By Shari Narine
The federal government has committed more than $4.1 billion to Indigenous priorities from April 1, 2018, to March 31, 2023—although Canadians will be going to the polls in October 2019.
The figures were released this afternoon when Liberal Finance Minister Bill Morneau tabled his third budget.
“This budget invests in new tools to help (Indigenous) nations rebuild, to accelerate self-determination and self-government based on the recognition of Indigenous rights so that our shared future is one where Indigenous peoples are in control of their own destiny, making their own decisions about their future,” said Morneau in the House of Commons when he revealed the highlights of the portion of the budget document entitled “Reconciliation.”
To that end, $613 million has been budgeted under the category of “Rights and Self-Determination,” which includes helping Indigenous nations reconstitute; creating permanent bilateral mechanisms; creating a new fiscal relationship; and strengthening Indigenous data and research capability. More than half of that money— $320 million—will be rolled out in the upcoming fiscal year.
“The long-term investments in First Nations governments and infrastructure sets a strong foundation for re-building our nations. This is continual movement in the right direction, said Assembly of First Nations National Chief Perry Bellegarde. “Investing in First Nations is an investment in the shared future of Canada.”

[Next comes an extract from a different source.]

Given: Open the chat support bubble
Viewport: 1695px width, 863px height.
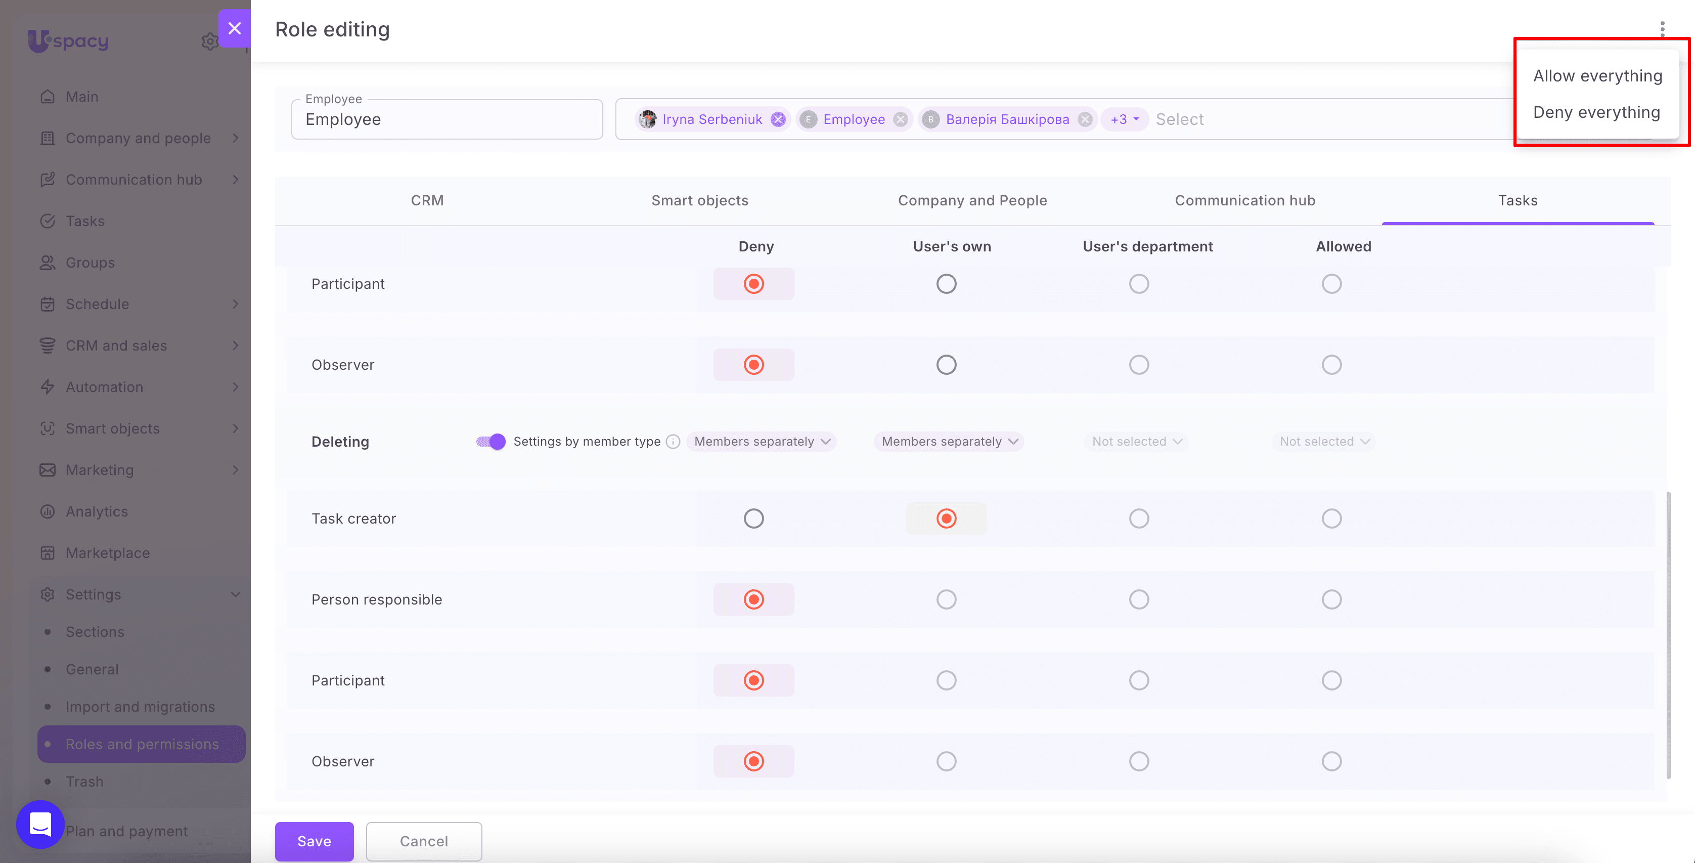Looking at the screenshot, I should [40, 824].
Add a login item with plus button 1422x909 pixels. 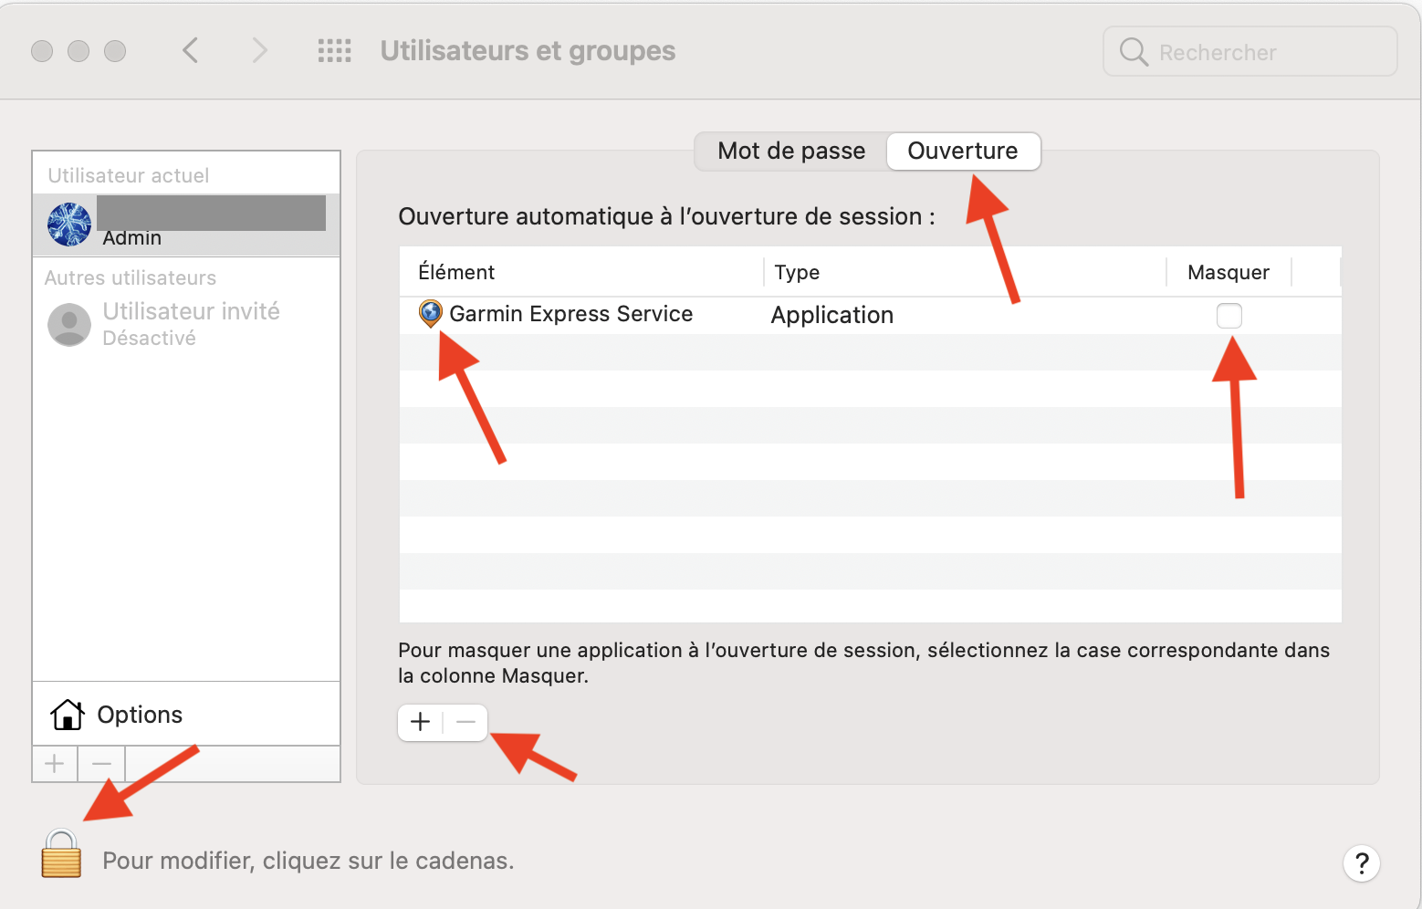click(421, 723)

Child and Family Services is slated to receive $295 million this year, ending with $1.45 billion by March 2023.
“This will give better child and family service supports with special focus on prevention so that Indigenous children are not taken from their families and their communities,” said Morneau.
Francyne Joe, president of the Native Women’s Association of Canada, welcomed the funding.
“My question would be, how soon are we going to get that?” she said, speaking to the CBC just after the federal budget was delivered.
Other big ticket items were health at $1.5 billion over five years and safe drinking water at $1.8 billion over five years, which, said Morneau, would end long-term drinking water advisories by March 2021.
Joe said she was also pleased to see funding set aside for housing, although she was uncertain as to the impact it would have. The government has allotted an additional $1.5 billion over 10 years for housing for First Nations, Inuit and Métis.
“How far is that money going to go in the northern and remote communities? I’ve heard of repair costs being three-four times what it is in the urban centres. So this should be something of interest to our northern communities,” she said.
Joe also applauded the government for funding Indigenous skills and training programs, especially for women, with an investment of close to $1.8 billion over five years, and $408.2 million per year ongoing.
The AFN said the budget marks “continued, sustained investment in First Nations.”
Bellegarde said that First Nations successfully advocated for $11.8 billion over six years in the past two federal budgets. Additional funding allocated in today’s budget brings the total to $16.5 billion over seven years.